## Exercise tasks
A. Answer these questions from the report on Hurricane Michael:
(i) Near which town did the hurricane strike Florida's northwest coast?
(ii) How many patients did Gulf Coast Regional Medical Center evacuate?
(iii) How many people was the American Red Cross expecting in emergency shelters by Friday?
B. Update the report on Hurricane Michael, beginning at the words "Much of downtown" and stopping after "early on Friday.". Replace "Port St Joe" with "Port Saint Joe".

Rescuers are searching for survivors after one of the most powerful hurricanes in US history slammed into Florida and killed at least seven people.
Hurricane Michael struck Florida's northwest coast near the small town of Mexico Beach on Wednesday with top sustained winds of 250km/h, pushing a wall of seawater inland and causing widespread flooding.
At least seven people were killed in Florida, Georgia and North Carolina, according to state officials.
By early Friday morning, the fast-moving storm was about 105km northeast of Norfolk, Virginia, with top sustained winds of 95km/h, the US National Hurricane Center said.
It was threatening to bring flash floods and wind damage to parts of North Carolina and the southern Mid-Atlantic still recovering from last month's Hurricane Florence.
The storm tore entire neighbourhoods apart, reducing homes and businesses to piles of wood and siding, damaging roads and leaving scenes of devastation.
US Army personnel used heavy equipment to push a path through debris in Mexico Beach to allow rescuers through to search for trapped residents, survivors or casualties, as Blackhawk helicopters circled overhead.
Rescuers from the Federal Emergency Management Agency (FEMA) used dogs, drones and GPS in the search.
"We prepare for the worst and hope for the best. This is obviously the worst," said Stephanie Palmer, a FEMA firefighter and rescuer.
Many of the injured in Florida were taken to hard-hit Panama City, 32km northwest of Mexico Beach.
Gulf Coast Regional Medical Center treated some but the hospital evacuated 130 patients as it faced challenges running on generators after the storm knocked out power, ripped off part of its roof and smashed windows.
Much of downtown Port St Joe, 19km east of Mexico Beach, was flooded after Michael snapped boats in two and hurled a large ship onto the shore, residents said.
"We had houses that were on one side of the street and now they're on the other," said Mayor Bo Patterson, who watched trees fly by his window.
Patterson estimated 1,000 homes were completely or partially destroyed in his town of 3,500 people.
Emergency services carried out dozens of rescues of people caught in swiftly moving floodwaters in North Carolina on Thursday.
Almost 1.1 million homes and businesses were without power from Florida to Virginia early on Friday.
The number of people in emergency shelters was expected to swell to 20,000 across five states by Friday, said Brad Kieserman of the American Red Cross.

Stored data
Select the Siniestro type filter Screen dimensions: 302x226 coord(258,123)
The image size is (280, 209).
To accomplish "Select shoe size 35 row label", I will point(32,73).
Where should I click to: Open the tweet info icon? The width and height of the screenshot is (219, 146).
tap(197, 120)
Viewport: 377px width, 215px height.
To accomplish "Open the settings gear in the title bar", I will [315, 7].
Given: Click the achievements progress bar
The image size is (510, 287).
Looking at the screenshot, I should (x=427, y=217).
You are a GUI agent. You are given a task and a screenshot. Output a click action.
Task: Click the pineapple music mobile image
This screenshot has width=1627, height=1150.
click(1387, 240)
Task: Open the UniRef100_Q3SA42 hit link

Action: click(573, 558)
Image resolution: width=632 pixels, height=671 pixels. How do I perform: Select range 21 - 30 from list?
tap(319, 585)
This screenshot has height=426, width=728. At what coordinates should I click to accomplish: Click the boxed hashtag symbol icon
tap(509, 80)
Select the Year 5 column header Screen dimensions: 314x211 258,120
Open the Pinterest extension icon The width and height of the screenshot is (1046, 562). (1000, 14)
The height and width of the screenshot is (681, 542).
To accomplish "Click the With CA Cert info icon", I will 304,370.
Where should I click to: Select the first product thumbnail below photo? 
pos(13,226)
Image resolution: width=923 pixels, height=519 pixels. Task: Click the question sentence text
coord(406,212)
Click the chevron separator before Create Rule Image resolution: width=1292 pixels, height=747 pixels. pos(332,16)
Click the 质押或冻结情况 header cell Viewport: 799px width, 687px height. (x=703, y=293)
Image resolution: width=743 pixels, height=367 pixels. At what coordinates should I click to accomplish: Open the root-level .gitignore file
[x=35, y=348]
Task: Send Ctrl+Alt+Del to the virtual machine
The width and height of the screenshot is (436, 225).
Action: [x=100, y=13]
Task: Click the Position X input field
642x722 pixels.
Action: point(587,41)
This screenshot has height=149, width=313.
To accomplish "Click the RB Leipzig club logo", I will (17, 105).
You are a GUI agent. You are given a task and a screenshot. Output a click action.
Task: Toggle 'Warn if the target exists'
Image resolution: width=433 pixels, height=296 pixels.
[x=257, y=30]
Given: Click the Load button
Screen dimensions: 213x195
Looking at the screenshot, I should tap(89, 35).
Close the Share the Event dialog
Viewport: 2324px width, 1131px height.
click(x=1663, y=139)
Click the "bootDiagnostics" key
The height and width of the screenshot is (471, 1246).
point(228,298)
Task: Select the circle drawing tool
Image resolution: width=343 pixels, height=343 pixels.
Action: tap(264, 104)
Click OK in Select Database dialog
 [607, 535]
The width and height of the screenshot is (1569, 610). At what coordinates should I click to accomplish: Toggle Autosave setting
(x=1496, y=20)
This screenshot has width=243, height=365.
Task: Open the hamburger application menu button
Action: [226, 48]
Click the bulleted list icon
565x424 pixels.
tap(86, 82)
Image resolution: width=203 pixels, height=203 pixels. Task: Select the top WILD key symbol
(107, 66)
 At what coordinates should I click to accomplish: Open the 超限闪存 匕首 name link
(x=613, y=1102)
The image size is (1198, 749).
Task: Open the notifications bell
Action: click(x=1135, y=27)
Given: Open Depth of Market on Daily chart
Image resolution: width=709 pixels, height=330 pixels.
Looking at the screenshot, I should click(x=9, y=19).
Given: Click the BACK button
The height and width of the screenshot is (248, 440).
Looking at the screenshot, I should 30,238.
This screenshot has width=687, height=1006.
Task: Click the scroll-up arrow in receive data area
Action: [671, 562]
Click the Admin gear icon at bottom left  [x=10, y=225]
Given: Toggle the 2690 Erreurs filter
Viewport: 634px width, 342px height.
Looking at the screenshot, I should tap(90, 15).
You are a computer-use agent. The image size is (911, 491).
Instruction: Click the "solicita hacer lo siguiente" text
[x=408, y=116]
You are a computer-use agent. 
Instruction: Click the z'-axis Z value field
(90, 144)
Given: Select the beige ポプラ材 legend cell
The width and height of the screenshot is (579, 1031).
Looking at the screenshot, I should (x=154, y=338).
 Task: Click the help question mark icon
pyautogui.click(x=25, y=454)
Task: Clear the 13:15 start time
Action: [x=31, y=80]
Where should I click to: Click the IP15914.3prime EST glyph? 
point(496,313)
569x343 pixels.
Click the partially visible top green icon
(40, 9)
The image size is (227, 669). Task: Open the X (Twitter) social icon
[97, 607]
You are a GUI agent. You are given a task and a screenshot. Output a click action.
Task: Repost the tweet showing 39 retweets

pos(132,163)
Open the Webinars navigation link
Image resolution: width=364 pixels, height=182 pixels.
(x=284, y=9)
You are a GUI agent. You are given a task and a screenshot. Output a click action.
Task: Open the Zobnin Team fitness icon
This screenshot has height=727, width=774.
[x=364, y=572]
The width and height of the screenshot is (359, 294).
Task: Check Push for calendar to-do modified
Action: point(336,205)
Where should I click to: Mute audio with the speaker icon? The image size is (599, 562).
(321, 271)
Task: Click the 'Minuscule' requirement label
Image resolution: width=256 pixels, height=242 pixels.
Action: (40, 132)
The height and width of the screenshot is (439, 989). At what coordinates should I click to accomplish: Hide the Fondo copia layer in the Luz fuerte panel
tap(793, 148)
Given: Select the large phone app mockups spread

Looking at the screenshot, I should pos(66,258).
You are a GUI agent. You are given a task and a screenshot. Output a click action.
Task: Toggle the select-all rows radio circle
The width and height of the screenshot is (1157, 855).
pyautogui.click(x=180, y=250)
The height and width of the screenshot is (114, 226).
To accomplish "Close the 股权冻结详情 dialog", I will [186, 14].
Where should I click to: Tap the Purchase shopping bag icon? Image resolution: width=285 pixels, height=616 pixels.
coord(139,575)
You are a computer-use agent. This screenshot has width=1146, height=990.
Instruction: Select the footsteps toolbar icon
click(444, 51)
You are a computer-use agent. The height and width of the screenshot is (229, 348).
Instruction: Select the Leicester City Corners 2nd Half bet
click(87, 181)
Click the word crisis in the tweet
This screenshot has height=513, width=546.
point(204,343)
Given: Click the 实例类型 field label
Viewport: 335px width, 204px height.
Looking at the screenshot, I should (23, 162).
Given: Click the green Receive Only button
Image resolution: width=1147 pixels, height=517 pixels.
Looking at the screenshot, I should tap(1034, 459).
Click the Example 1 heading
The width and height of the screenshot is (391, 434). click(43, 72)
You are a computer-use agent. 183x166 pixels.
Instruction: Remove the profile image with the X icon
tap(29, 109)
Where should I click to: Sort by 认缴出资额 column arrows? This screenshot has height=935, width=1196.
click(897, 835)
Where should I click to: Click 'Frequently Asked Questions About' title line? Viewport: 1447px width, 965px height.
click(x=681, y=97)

## Answer list
A.
(i) Mexico Beach
(ii) 130 patients
(iii) 20,000 people across five states

B.
Much of downtown Port Saint Joe, 19km east of Mexico Beach, was flooded after Michael snapped boats in two and hurled a large ship onto the shore, residents said.
"We had houses that were on one side of the street and now they're on the other," said Mayor Bo Patterson, who watched trees fly by his window.
Patterson estimated 1,000 homes were completely or partially destroyed in his town of 3,500 people.
Emergency services carried out dozens of rescues of people caught in swiftly moving floodwaters in North Carolina on Thursday.
Almost 1.1 million homes and businesses were without power from Florida to Virginia early on Friday.